The cloud means that small businesses can have affordable access to the same tools that, in many cases, have been out of their reach in the past. The downside of that is that someone else has allowed you access. You don’t own it and what happens to it (changes, updates, costs) are not in your control.
In the cloud, the balance of power may shift. Today you have a choice of what software you want, and when you want to upgrade. In the future, that choice might be made for you (and in some cases that may be no bad thing).
It’s still early days for the cloud … perhaps we should call it the mist for now. Things can and do go wrong. Amazon, Hotmail, Gmail and Microsoft Business Productivity Online Suite have all had problems that took days to fix. Paypal, Salesforce and Rackspace have also suffered problems that, although of durations of hours rather than days, had significant impact because of the vast number of people and businesses affected. Big companies have the multi-billion dollar resources required to compete in this space and get it right. Our parent, Australia’s Telstra, is one of those.
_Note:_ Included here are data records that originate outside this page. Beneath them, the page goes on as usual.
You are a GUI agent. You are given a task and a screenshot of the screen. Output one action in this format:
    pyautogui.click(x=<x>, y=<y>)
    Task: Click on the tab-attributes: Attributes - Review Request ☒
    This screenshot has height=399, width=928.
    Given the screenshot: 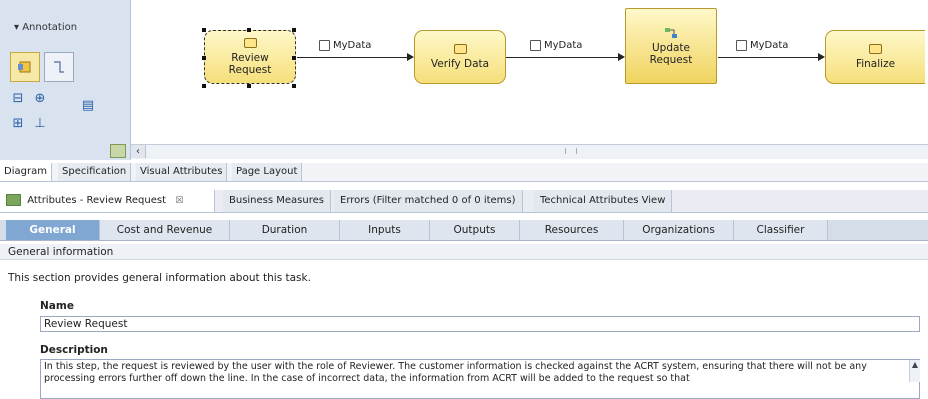 What is the action you would take?
    pyautogui.click(x=108, y=201)
     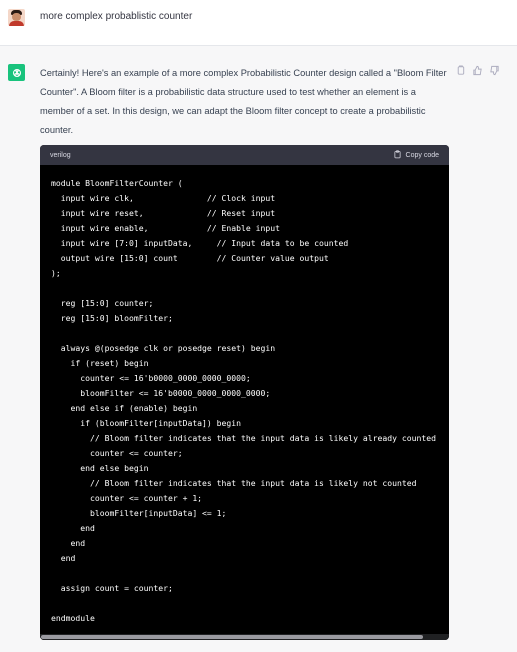 What do you see at coordinates (232, 637) in the screenshot?
I see `scrollbar-thumb` at bounding box center [232, 637].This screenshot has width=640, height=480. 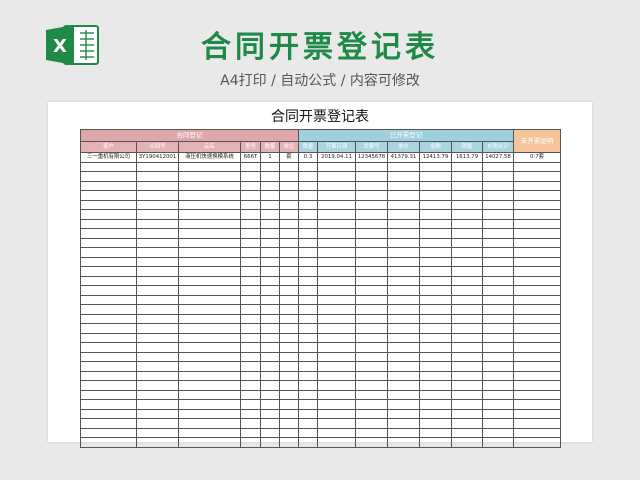 I want to click on cell-tax: 1613.79, so click(x=467, y=158). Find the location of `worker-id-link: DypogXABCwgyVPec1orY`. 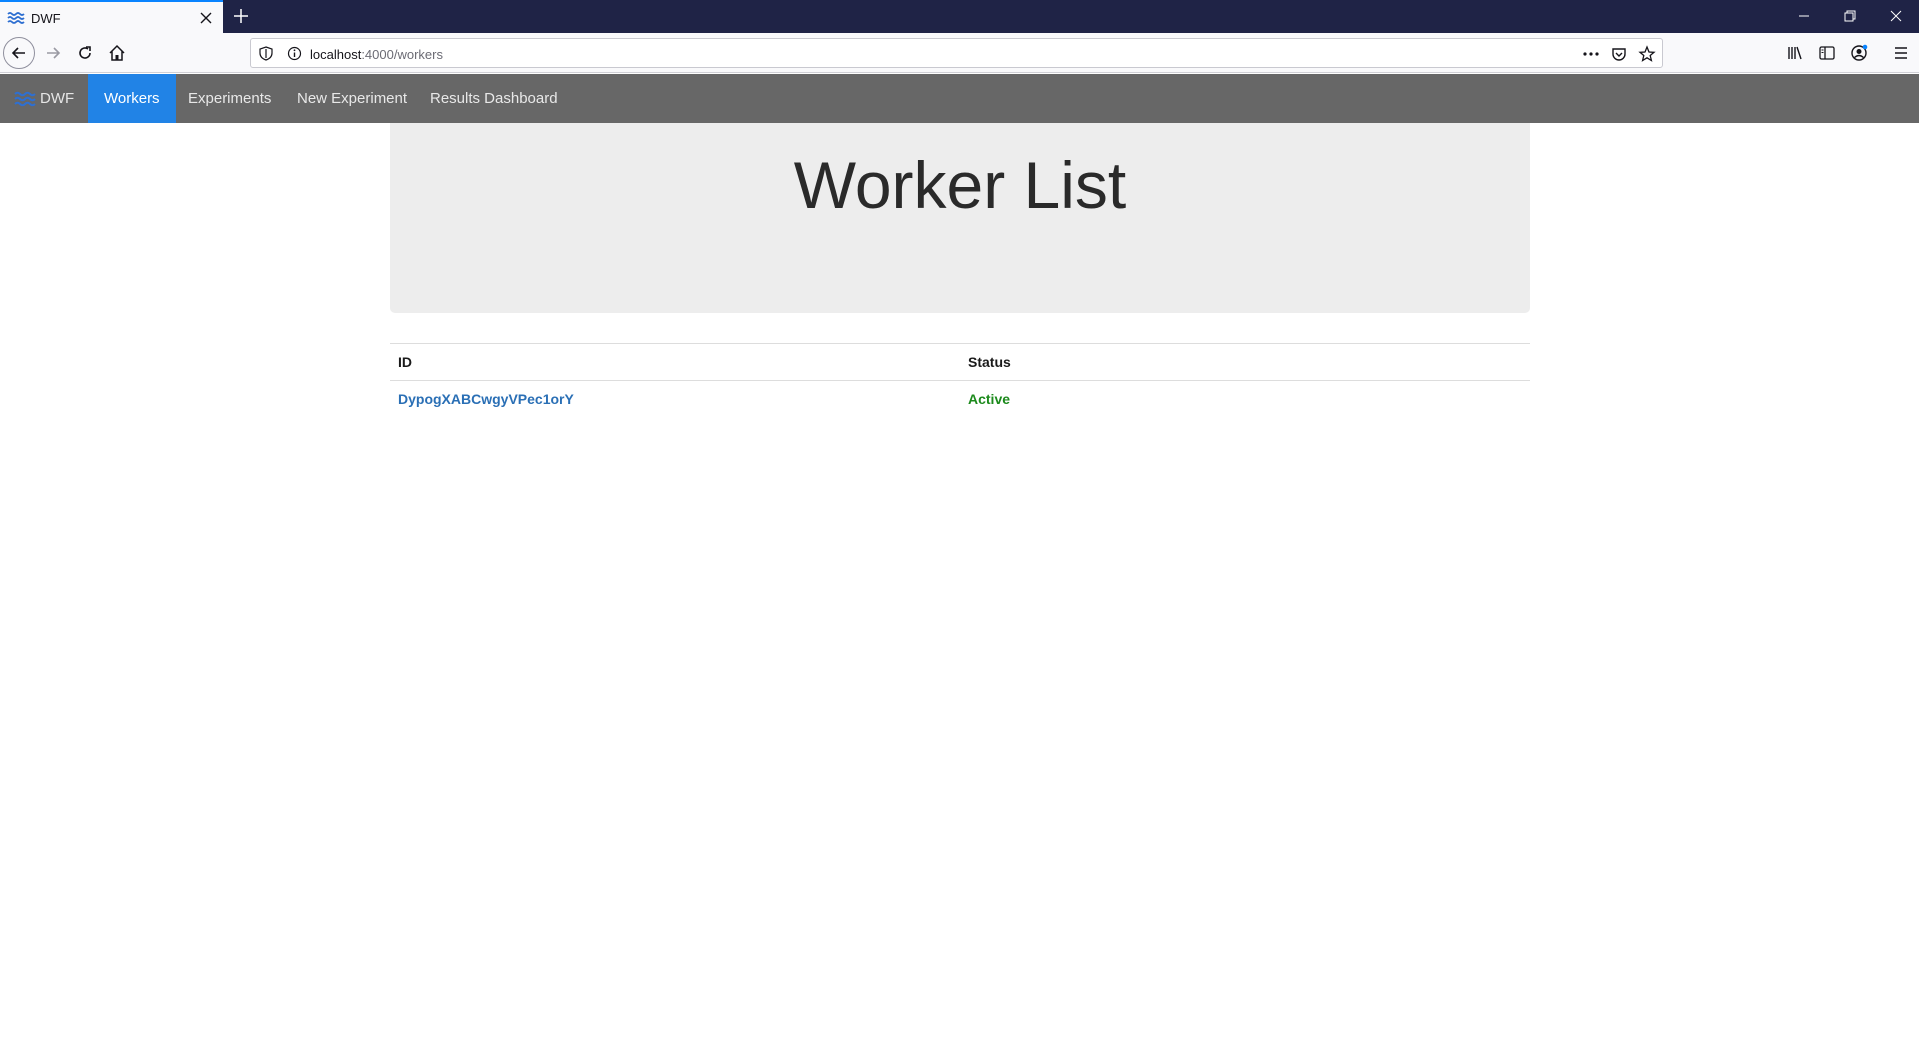

worker-id-link: DypogXABCwgyVPec1orY is located at coordinates (486, 399).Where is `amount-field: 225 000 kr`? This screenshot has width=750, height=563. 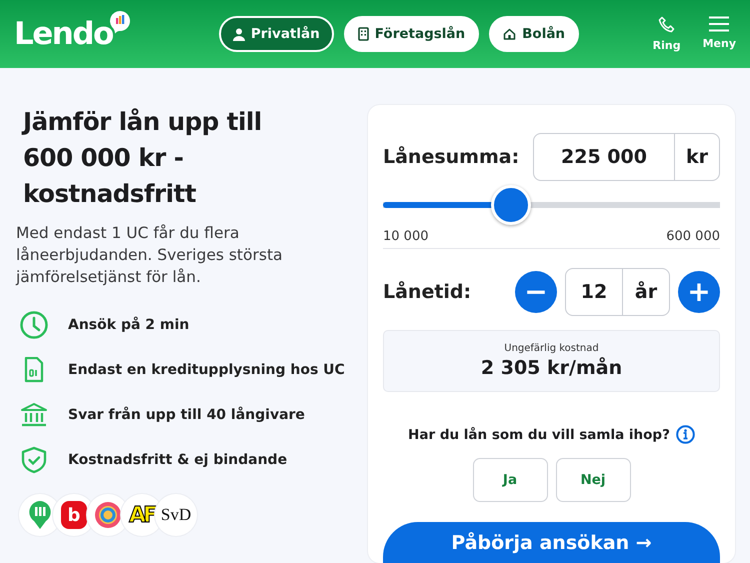
amount-field: 225 000 kr is located at coordinates (626, 157).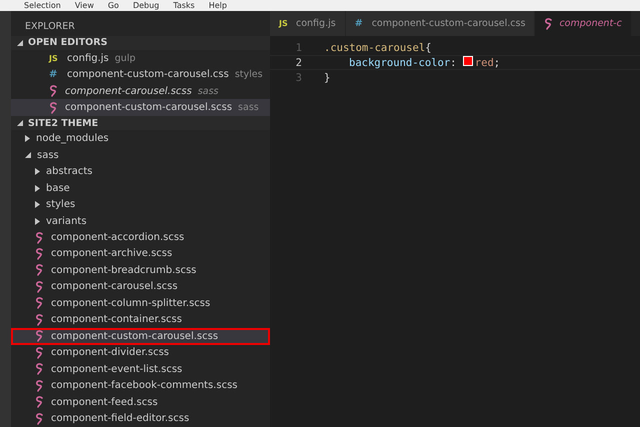 The height and width of the screenshot is (427, 640). What do you see at coordinates (50, 27) in the screenshot?
I see `explorer-title: EXPLORER` at bounding box center [50, 27].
The absolute requirement to make the current – and future – cloud work is robust and reliable access.
Telcos are arguably the original cloud providers. Telecommunication networks are essentially centralised shared-tenant architectures for the delivery of capabilities. A good telco has the proven ability to support scale operations, important for cloud service delivery. Telcos to be trusted with the cloud should also have operational support system and business support system (OSS/BSS) infrastructures that tie together network layer and data centre elements.
There is the network itself too, an element often left out on the assumption that end-user access to the cloud is BYO and, therefore, not the cloud service providers' problem. Similar thinking prevails about the back-end connection.
Yes, there are points of failure in the cloud, but you don’t want too many between you and the cloud either. That means you will need to ensure you have a telco that understands the cloud. As businesses start to get their heads around the cloud, as well as into it, the past has a valuable lesson for the future. When it comes to telcos, you get what you pay for.
Cloudy outlook or clear skies? If you make the right choice, the forecast is entirely up to you.